My name is Marc Mulholland. I am a Fellow (lecturer and tutor) in the History Faculty of Oxford University. My College is St Catherine's. I come from Ireland.

This is a blog relating to my book published in 2012 by Oxford University Press, Bourgeois Liberty and the Politics of Fear: From Absolutism to Neo-Conservativism.
Now on sale here and here. If you want 20 per cent off the price, I can arrange that! Send me a message or leave a comment, and I'll tell you how.

The thesis my book is examining was rather pithily summarised by Leon Trotsky in 1939: "Wherever the proletariat appeared as an independent force, the bourgeoisie shifted to the camp of the counter-revolution. The bolder the struggle of the masses, the quicker the reactionary transformation of liberalism." [Context is here]

However, my book isn't a defence of Trotskyism, or indeed any particular ideology. It's a study of an idea that took shape in Left, Right, and Centre variations.

This blog has tid-bits not included in the book, and other thoughts that occur.

You can see book details at the
OUP website.

Tuesday, 4 September 2012

Seeking Allies

I my book, I talk about socialists cooperating and clashing. I don't talk so much about socialists becoming liberal (or vice versa). Re-reading for the Nth time Robert Gildea's outstanding Barricades and Borders: Europe 1800-1914, I was reminded of the case of Peter Struve:

The manifesto of the Russian Social-Democratic Labour party (RSDLP), which was penned by ...  Peter Struve after the party was formed at Minsk in March 1898, noted that Russia had escaped the 'life-giving hurricane of the 1848 revolution' that had conferred freedom of speech, writing, organization and assembly on Europe. The Russian working class had to conquer these liberties as a pre-condition of the struggle 'for its final liberation, against private property, for socialism'.
The struggle for political democracy ushered in the possibility of collaborating with other classes in Russia. Unfortunately, Struve's manifesto asserted that 'the farther east one goes in Europe, the weaker, meaner and more cowardly in the political sense becomes the bourgeoisie, and the greater the cultural and political tasks which fall to the lot of the proletariat.' The historical task of the proletariat was not only to carry out the socialist revolution but also, before that, to push the fearful bourgeoisie towards undertaking its own, democratic revolution.
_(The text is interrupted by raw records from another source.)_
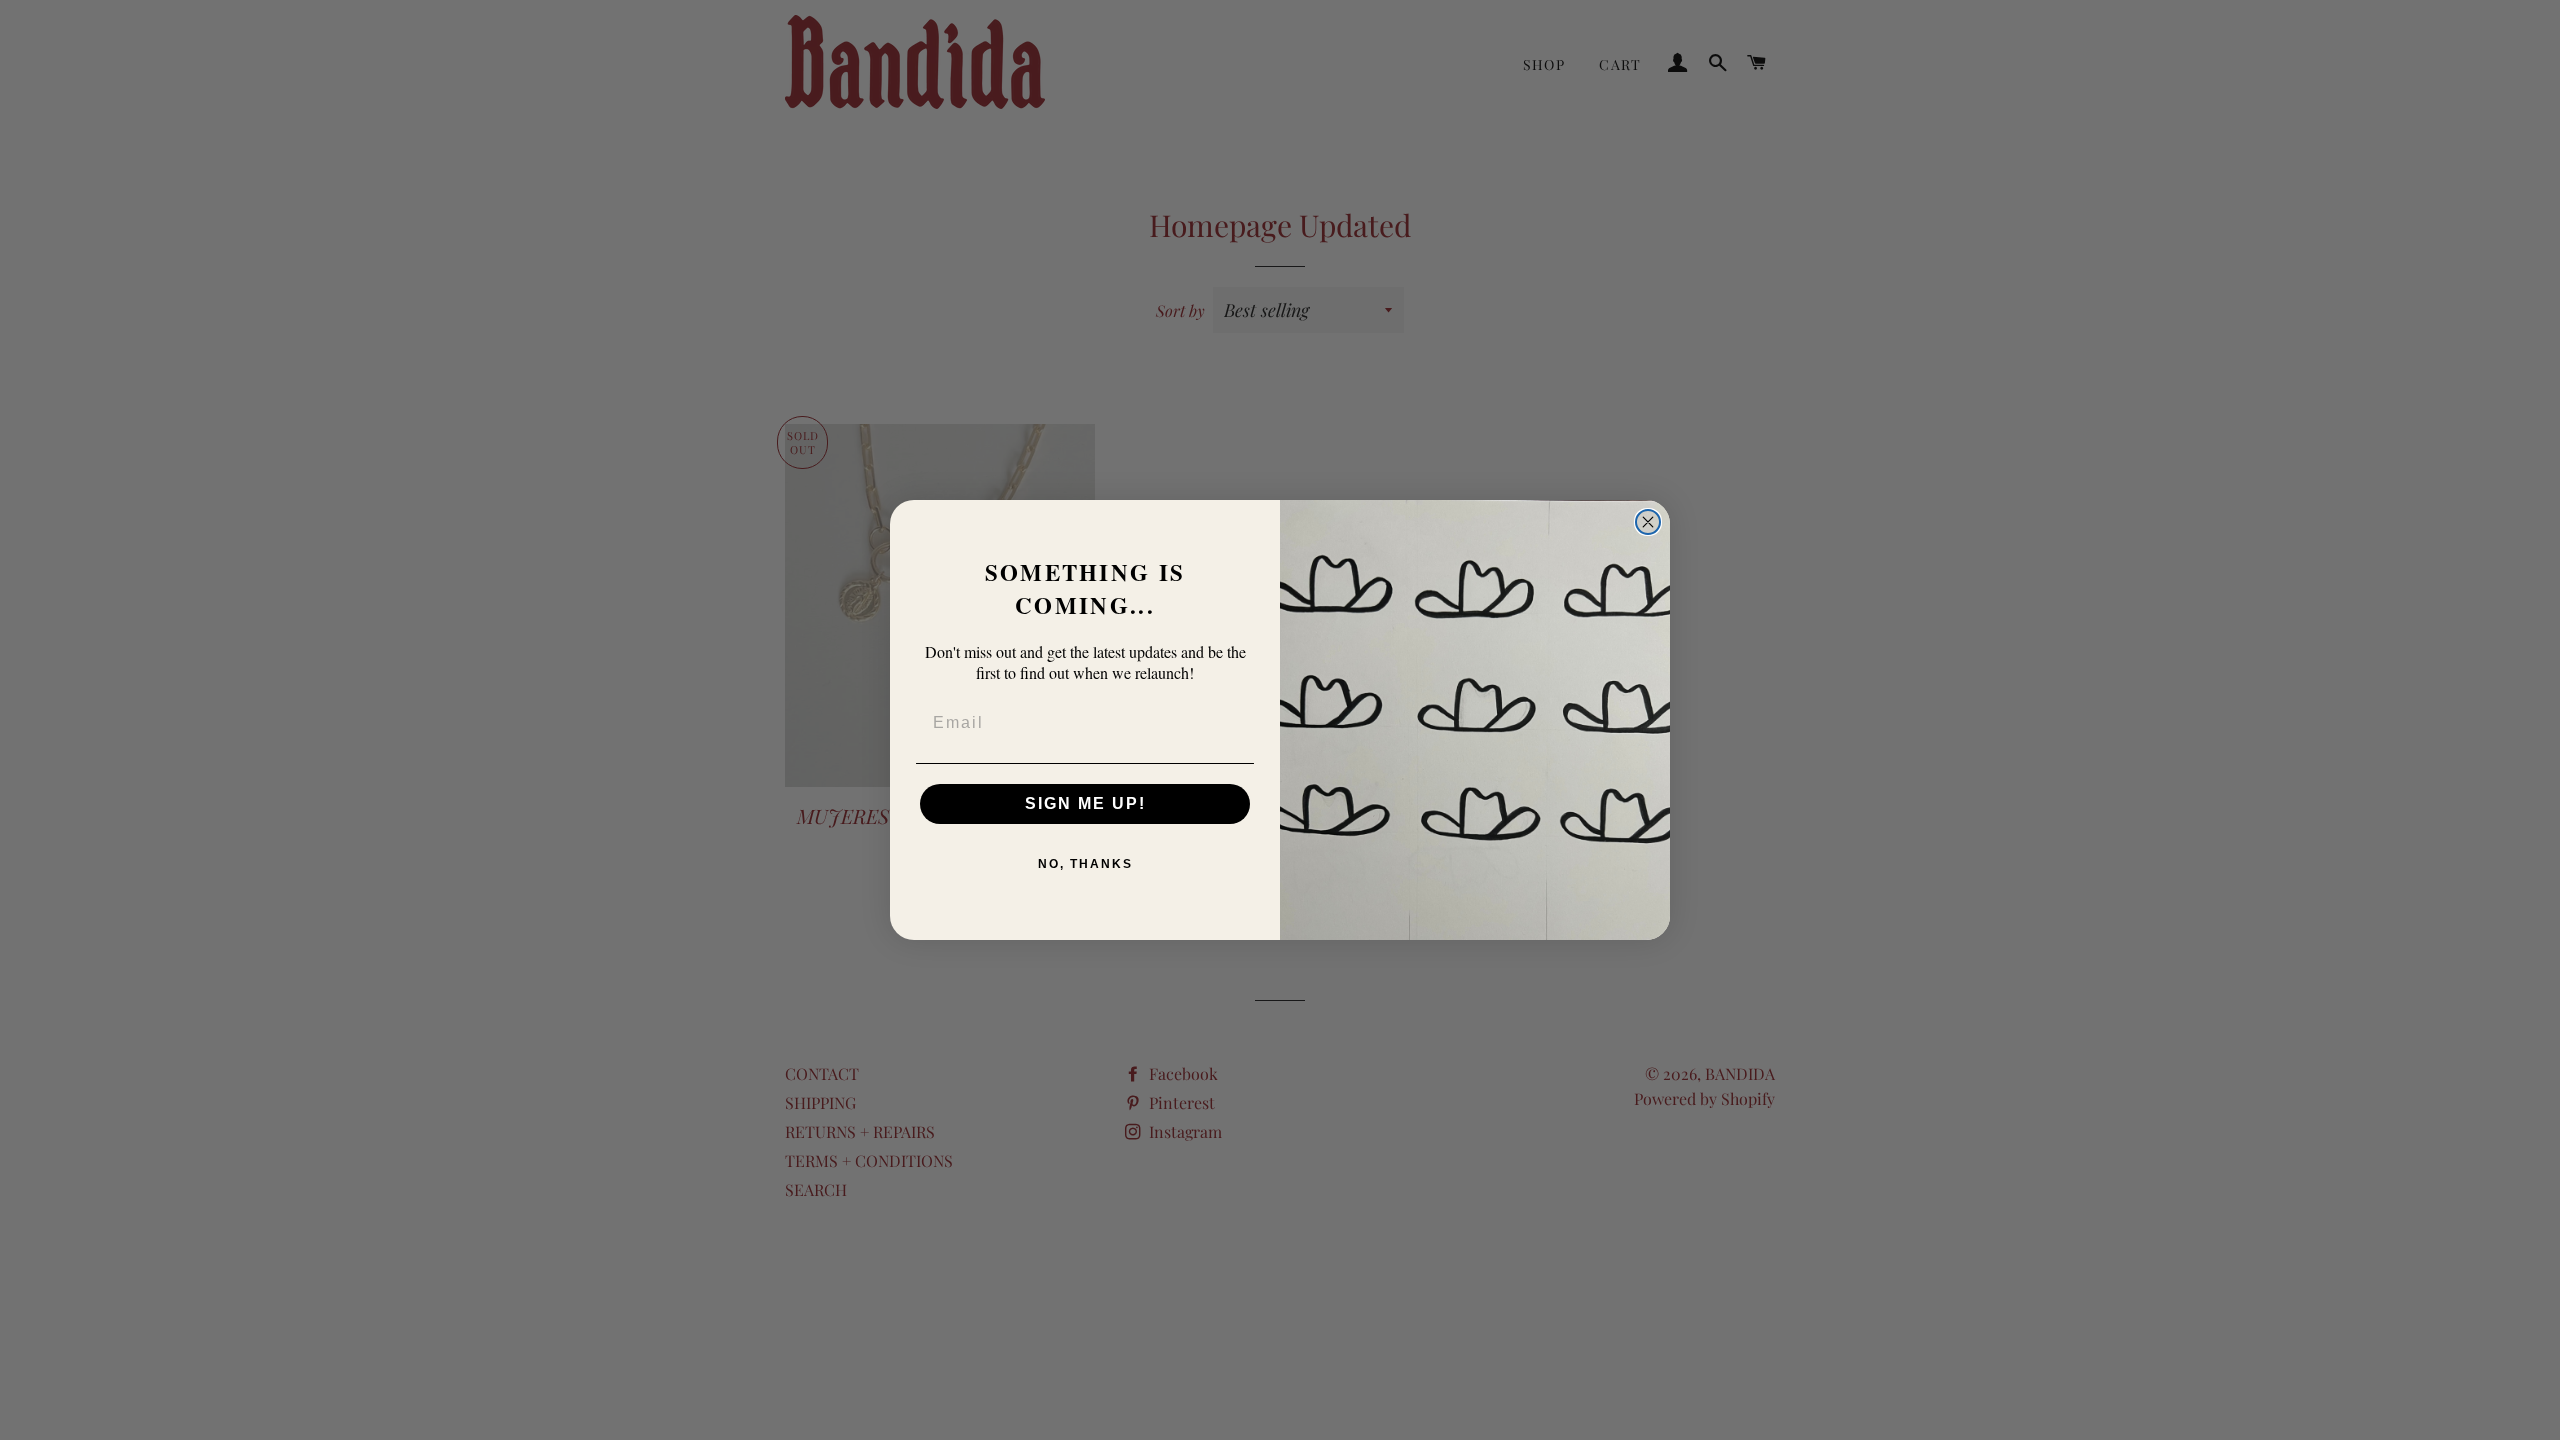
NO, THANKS (1085, 864)
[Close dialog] (1648, 522)
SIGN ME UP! (1085, 803)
Struve, who saw working-class agitation decline in Russia after 1900 and, as an accomplished economist, was impressed by Bernstein's views on the improving condition of the working class and the attenuation of class struggle, began to move closer to opposition groups in the zemstvos and their administrative organs. In 1901 he launched a paper called Liberation around which all supporters of a constituent assembly in Russia might gather.
Lenin was unimpressed, and condemned Struve for his dalliance with liberals.
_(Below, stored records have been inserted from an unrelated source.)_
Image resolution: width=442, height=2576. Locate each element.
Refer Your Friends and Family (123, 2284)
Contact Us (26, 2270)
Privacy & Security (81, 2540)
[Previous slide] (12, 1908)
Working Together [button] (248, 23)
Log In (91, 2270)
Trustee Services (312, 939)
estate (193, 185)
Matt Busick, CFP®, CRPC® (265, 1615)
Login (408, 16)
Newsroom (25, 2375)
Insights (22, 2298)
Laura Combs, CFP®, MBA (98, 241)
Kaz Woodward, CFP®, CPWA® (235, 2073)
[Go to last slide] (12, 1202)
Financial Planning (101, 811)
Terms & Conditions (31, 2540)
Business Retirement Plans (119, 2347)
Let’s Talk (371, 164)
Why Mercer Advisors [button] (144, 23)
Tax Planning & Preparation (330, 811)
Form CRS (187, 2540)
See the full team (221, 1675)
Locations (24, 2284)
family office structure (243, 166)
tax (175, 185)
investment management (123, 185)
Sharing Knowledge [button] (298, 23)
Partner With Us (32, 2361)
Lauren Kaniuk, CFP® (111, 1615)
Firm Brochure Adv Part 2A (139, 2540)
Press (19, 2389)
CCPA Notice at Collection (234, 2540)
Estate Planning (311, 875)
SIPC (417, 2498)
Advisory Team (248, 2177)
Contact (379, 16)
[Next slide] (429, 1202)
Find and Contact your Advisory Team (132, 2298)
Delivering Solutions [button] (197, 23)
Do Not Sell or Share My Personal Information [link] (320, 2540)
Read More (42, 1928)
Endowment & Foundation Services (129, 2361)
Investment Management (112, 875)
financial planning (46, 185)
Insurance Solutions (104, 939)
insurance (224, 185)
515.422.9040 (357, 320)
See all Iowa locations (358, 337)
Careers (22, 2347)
While Mensheviks  and Bolsheviks had similar views of the approaching revolution - they expected it to be radically democratic, but not actually socialist - The Mensheviks looked to bourgeois allies, while the Bolsheviks preferred an alliance with the peasantry. As the Bolsheviks were to find (and as Trotsky had predicted), a party couldn't easily neuter bourgeois civil society with disintegrating capitalism itself. Lenin's objective of a kind of 'state capitalism' transitional to socialism proved to be a non-starter. Instead civil society dissolved in a the cauldron of a class-based civil war, and after a tenuous pivoting around a peasant economy, the command economy took over.

Whether a liberal-socialist alliance in 1917 was ever viable is another question. Probably not, I'd say.


  1. Pipes' biography of Struve is a moving tale of political determination in its own way but from memory (some years since read) suggests he was well to the right of even mainstream liberals.

  2. I could well believe it (the Kadets werre a lot more radical than they get credit for).

  3. According to Rabinowitch, in 1917/1918 Kamenev did not share Lenin's hyper-optimism about the prospects for successful revolutions across Europe following the Bolshevik revolution - and therefore was an early advocate of a broad based coalition of anti-White parties as the only means of preserving a democratic post-revolutionary state. Needless to say, Lenin's hyper-optimism/disasterous tunnel-vision won the day....

  4. It's a good book, that Rabinowitch.